Kisah Bu Nacih, Bukti Nyata Keterbatasan Bukan Akhir Segalanya

sinergipuspita.com – Kisah Bu Nacih merupakan bukti nyata dimana keterbatasan bukanlah akhir dari segalanya. Ini bisa dijadikan pembelajaran dan motivasi hidup atas segala yang Allah berikan kepda kita.

Di balik senyum hangat, Bu Nacih menyimpan kisah perjuangan yang luar biasa. Ibu tunggal yang mengabdi selama 10 tahun sebagai guru honorer di sebuah sekolah. Sudah dua kali upayanya meraih status pegawai harus kandas karena masalah kesehatan. Ia tidak menyerah dan terus berjuang, menjadi inspirasi bagi banyak orang di sekitarnya.

Bu Nacih berasal dari keluarga sederhana. Sejak SMA, ia berusaha mendapatkan beasiswa untuk meringankan beban orang tuanya. Aktif di Pramuka sejak SMP, ia sering mengikuti perlombaan yang memberinya banyak pengalaman baru. Saat SMA, ia dipercaya menjadi pelatih Pramuka, yang membantunya memperoleh uang saku sendiri.

Dengan tekad kuat dan ijazah SMA yang baik, Bu Nacih mulai mengajar di sekolah. “Alhamdulillah, saat itu saya mendapat tawaran beasiswa untuk S1. Saya ingin mengejar sertifikasi guru tetap di sini,” kenangnya. Berkat kerja keras dan doa, ia berhasil menempuh pendidikan tanpa biaya.

Namun, ketika kesempatan sertifikasi datang, Bu Nacih harus menjalani operasi usus buntu. Kesempatan yang selama ini ia nantikan pun harus dilepaskan. Tak lama setelah itu, suaminya yang selama ini menjadi sandaran hidupnya meninggal dunia akibat penyakit paru-paru. Kehilangan belahan jiwa dan ayah bagi anaknya membuat dunia Bu Nacih runtuh. Ia berusaha bertahan, tetapi hatinya rapuh, tubuhnya lelah, dan hidup terasa semakin berat.

Di tengah duka yang belum juga reda, Bu Nacih kembali diuji. Rasa nyeri yang kerap ia abaikan di lututnya semakin parah, hingga akhirnya ia divonis harus menjalani operasi lutut. Namun, operasi itu bukan akhir dari kesakitannya. Justru, sejak saat itu, hidupnya berubah drastis. Ia kehilangan kemampuan untuk berjalan. Hari-harinya dihabiskan hanya berbaring di kasur, tak bisa bergerak, tak bisa mengurus anaknya sendiri. “Jalan saya selalu tidak mudah, Kak. Saya gagal dua kali sertifikasi guru. Sudah capek, nggak tahu lagi harus ngapain. Saya nggak bisa apa-apa,” ungkapnya.

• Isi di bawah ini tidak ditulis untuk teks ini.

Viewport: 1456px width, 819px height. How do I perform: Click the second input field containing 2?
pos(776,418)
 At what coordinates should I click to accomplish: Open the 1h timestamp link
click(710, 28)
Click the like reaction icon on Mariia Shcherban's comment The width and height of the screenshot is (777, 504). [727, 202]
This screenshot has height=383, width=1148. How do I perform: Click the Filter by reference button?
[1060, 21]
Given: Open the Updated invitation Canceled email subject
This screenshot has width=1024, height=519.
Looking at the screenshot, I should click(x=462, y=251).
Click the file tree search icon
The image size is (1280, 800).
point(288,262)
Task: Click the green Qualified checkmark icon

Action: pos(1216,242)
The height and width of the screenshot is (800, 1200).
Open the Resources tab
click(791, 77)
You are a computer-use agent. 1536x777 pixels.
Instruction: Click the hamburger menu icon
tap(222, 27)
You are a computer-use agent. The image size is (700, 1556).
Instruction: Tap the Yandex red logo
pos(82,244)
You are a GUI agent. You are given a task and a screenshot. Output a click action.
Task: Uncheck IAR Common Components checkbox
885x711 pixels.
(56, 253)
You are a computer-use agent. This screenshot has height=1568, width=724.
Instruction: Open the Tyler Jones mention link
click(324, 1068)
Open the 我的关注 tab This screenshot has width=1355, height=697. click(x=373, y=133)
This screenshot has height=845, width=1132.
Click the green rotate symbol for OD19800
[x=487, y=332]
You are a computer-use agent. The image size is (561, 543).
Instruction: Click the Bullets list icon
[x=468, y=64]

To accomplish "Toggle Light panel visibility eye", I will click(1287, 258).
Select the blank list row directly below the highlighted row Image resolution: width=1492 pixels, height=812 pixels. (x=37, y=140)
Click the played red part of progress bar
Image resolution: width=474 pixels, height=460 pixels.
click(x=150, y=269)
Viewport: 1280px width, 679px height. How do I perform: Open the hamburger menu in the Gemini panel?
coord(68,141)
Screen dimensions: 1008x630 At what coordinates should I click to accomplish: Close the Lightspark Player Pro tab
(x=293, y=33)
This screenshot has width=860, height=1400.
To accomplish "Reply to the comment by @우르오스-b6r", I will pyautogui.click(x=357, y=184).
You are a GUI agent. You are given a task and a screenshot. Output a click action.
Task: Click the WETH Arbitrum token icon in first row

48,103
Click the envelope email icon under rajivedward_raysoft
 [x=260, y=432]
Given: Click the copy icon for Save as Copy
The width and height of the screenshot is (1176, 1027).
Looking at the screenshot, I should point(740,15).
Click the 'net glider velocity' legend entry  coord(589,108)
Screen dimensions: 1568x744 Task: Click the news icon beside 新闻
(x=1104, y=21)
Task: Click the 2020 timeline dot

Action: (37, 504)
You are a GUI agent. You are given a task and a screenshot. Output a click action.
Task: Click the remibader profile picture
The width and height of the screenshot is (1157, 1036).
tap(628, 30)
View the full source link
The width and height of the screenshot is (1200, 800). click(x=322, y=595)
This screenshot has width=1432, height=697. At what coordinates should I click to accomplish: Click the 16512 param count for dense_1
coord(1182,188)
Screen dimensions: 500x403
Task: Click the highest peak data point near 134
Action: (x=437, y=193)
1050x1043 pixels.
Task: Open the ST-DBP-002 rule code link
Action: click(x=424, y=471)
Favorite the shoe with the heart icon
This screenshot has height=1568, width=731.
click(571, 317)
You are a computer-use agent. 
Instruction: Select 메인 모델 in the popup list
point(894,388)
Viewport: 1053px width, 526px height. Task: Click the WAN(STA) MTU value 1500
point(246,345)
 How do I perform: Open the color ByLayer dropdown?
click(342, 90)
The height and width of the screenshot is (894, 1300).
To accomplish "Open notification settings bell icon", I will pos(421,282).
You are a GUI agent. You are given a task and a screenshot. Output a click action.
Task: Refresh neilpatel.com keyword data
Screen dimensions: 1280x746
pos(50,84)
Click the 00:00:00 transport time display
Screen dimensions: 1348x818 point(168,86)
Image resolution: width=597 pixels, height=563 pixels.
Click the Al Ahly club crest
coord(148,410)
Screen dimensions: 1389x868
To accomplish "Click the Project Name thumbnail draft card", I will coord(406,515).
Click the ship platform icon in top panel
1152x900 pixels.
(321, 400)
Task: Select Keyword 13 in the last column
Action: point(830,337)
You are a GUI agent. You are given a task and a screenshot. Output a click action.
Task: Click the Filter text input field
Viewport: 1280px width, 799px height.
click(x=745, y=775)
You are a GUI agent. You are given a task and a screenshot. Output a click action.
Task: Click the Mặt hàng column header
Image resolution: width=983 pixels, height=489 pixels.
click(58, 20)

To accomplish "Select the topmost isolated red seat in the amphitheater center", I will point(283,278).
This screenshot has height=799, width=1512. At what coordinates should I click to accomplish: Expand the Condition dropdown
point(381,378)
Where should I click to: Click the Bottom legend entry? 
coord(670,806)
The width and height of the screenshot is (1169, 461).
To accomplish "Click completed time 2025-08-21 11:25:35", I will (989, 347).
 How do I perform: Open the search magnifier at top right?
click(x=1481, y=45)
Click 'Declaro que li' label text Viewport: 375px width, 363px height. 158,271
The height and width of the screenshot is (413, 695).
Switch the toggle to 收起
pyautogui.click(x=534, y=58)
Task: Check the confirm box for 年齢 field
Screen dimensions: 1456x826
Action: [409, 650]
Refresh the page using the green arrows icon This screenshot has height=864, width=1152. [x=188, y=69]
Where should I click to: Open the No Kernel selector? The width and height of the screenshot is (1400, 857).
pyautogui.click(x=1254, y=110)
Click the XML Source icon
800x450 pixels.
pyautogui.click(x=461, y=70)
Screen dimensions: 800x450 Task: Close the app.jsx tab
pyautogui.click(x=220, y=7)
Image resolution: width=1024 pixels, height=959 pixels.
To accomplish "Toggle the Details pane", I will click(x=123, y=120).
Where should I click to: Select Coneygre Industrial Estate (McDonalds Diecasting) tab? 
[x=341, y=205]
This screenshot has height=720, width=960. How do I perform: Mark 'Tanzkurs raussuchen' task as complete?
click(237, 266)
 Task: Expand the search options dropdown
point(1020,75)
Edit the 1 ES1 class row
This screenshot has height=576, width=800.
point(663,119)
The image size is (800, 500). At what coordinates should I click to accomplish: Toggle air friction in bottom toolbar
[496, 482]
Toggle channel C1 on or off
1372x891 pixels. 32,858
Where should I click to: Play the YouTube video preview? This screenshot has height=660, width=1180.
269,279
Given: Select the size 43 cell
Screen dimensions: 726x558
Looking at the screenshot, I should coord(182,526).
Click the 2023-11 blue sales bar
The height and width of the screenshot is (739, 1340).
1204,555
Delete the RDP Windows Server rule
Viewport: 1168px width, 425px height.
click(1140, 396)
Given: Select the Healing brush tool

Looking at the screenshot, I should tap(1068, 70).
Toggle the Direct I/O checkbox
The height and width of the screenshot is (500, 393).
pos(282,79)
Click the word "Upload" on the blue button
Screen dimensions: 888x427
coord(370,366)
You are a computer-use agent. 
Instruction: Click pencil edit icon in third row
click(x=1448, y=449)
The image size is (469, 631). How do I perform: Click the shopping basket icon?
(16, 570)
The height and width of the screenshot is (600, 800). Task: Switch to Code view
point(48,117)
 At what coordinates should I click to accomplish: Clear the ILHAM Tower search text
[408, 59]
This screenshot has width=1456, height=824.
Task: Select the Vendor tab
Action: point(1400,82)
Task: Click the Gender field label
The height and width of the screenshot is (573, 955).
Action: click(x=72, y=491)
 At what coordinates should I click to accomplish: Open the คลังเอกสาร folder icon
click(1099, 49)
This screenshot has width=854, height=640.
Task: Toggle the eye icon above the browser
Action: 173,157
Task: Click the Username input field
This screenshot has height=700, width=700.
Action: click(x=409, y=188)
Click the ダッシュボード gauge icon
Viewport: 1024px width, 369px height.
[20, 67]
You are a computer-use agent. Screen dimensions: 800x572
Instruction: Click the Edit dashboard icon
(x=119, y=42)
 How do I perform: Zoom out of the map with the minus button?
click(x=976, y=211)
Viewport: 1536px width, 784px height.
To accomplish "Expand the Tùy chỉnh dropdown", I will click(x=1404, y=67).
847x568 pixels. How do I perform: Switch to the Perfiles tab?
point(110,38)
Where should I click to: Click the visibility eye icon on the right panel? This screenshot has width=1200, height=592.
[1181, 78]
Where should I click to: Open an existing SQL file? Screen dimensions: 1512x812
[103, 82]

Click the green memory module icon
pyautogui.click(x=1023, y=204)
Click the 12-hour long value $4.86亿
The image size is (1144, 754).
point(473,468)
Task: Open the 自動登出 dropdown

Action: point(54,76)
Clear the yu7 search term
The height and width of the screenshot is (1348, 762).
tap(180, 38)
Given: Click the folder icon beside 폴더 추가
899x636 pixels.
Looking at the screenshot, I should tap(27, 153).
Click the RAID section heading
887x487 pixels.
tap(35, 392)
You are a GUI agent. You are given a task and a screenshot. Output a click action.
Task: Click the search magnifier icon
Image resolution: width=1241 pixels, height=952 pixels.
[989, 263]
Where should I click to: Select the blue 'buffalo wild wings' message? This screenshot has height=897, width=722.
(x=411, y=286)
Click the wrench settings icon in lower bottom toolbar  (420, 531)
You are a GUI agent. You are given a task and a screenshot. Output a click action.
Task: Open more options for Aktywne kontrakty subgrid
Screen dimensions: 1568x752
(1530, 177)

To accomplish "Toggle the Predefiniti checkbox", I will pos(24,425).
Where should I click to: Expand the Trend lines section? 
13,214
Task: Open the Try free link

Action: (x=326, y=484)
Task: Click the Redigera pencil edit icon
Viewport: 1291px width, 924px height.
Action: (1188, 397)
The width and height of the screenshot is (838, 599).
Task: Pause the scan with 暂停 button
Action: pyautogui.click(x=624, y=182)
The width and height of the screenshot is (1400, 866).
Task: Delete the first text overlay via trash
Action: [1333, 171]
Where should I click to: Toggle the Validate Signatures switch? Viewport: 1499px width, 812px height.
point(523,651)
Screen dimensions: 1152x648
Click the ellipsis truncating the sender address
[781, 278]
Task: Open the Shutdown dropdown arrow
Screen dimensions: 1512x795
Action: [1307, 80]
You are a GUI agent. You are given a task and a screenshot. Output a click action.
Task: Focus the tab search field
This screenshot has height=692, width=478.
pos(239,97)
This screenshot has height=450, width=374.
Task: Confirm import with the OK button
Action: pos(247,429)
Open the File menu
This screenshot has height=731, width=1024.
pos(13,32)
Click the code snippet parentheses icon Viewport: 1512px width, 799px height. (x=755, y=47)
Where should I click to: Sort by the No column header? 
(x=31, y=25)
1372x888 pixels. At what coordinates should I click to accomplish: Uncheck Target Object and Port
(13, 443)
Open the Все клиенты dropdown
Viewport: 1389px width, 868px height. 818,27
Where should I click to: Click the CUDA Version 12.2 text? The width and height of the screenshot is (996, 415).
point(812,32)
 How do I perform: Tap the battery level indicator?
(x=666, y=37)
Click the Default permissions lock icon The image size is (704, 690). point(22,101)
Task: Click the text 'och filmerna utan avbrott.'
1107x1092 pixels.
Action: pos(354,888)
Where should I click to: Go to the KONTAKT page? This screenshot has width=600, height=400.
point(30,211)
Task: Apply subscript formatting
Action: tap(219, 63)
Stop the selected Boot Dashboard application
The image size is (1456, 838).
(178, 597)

Bukan hanya impiannya yang terasa hancur, tetapi juga semangat hidupnya. Ia merasa tak berguna, tak mampu berbuat apa-apa. “Saya sudah gak ada semangat hidup, Kak. Gak tahu bisa apa lagi di dunia ini. Sempat mau sudahi ini semua, tapi anak saya nggak punya siapa-siapa lagi.” Hanya anaknya yang membuatnya bertahan. Namun, setiap hari terasa seperti beban yang semakin menghimpit. Ia menangis dalam diam, bertanya-tanya kapan semua ini akan berakhir.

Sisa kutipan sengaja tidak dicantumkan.